Monday, July 4, 2011

trying again spiritually

It's beyond me to stop the small amounts of drinking/blow but it's not beyond me to try again to spend a little quality time with the Lord everyday and so that's what I did this morning and it was wonderful. I could feel the comfort coming from His love and it felt like pure water falling on and around me, enveloping me and it was very soothing. Finally some inner peace! And I asked for clear direction on whether to continue treatment at the centre. I had to make sure to focus on God and not the voices in my head arguing whether to continue or not. I admired His miracle-working, all-powerful nature and felt Him examining the state of my heart and taking it into account for His plans for me. Which is amazingly considerate of Him. And He told me not to continue because He will show me His power even when I don't want to quit. (It's also because I don't really want to quit that I would just be wasting my time at the addictions centre). Then He warned me that this is not some easy way out, I must continue spending time with Him and eventually I mustn't use everyday. So, I will keep putting aside quiet time for the Lord, go to MA, to church services and start painting and tabbing and writing music again.
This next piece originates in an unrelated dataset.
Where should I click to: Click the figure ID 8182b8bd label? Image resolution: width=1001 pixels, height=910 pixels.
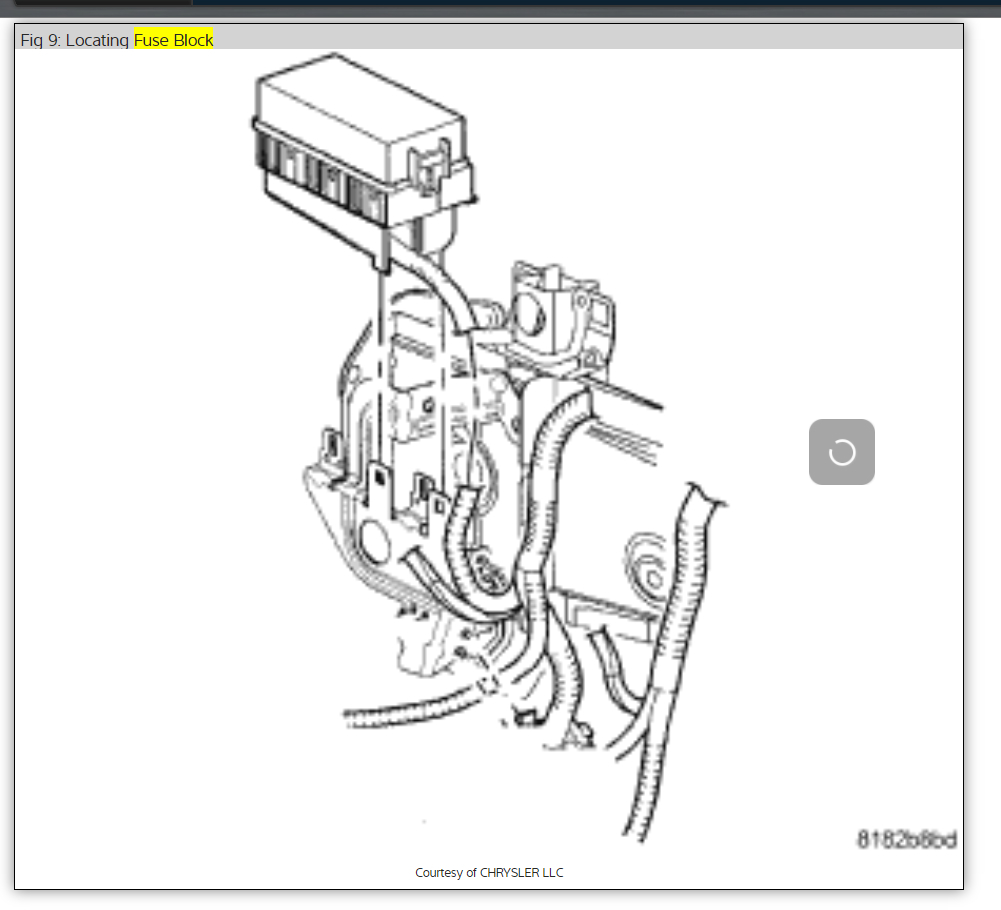click(x=905, y=838)
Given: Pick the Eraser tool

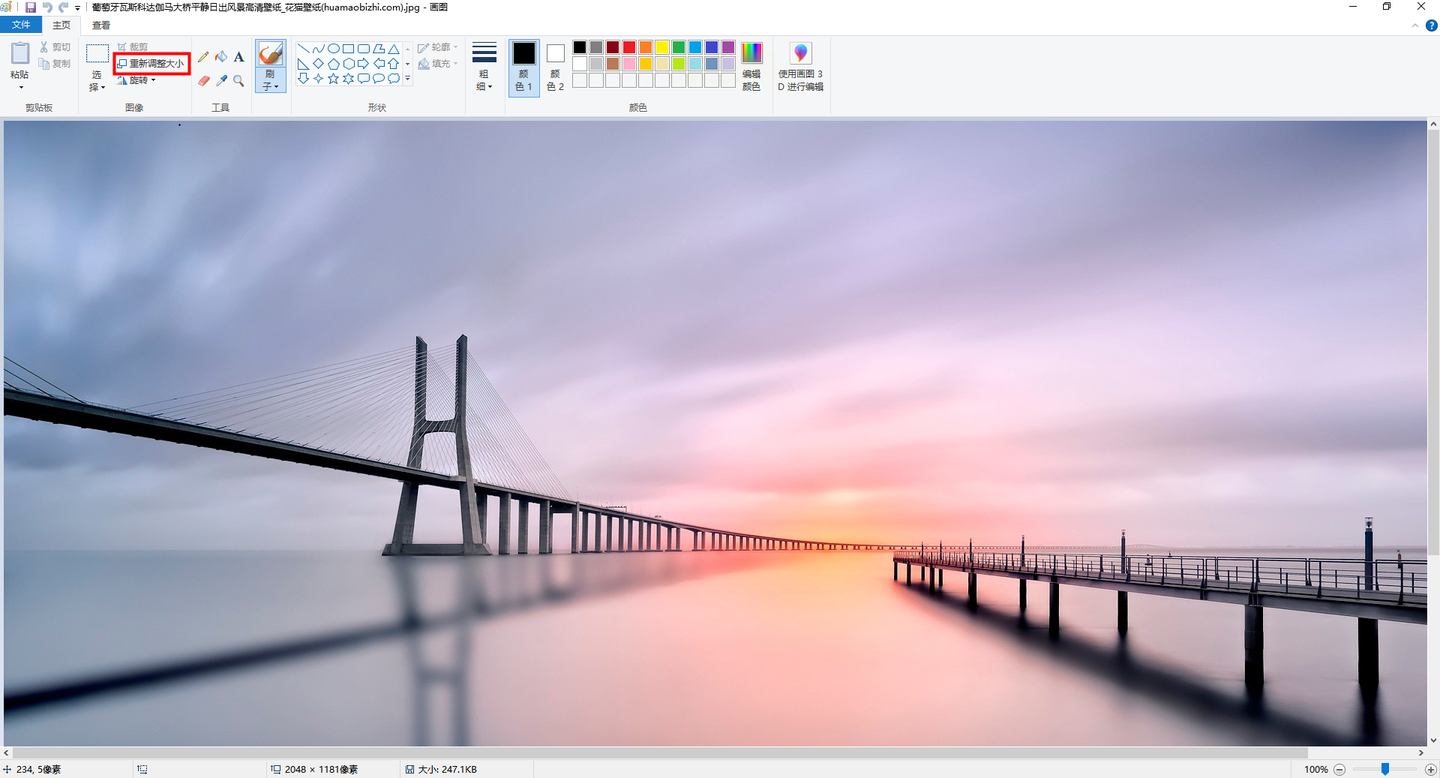Looking at the screenshot, I should [204, 81].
In the tiny off chance that I just heard what I wanted to hear and my using gets worse and not better, I can always go back to out-patient treatment or in the worst-case scenario rehab. But I'm quite sure I heard from God Himself and I trust Him more than anyone else since He is beyond any human wisdom. My problems are microscopic compared to His might.
I'm also aware that I will get more attacked spiritually by the devil since I'm trying to spend more time with his enemy so I pray for a legion of angels to protect me in Christ's name.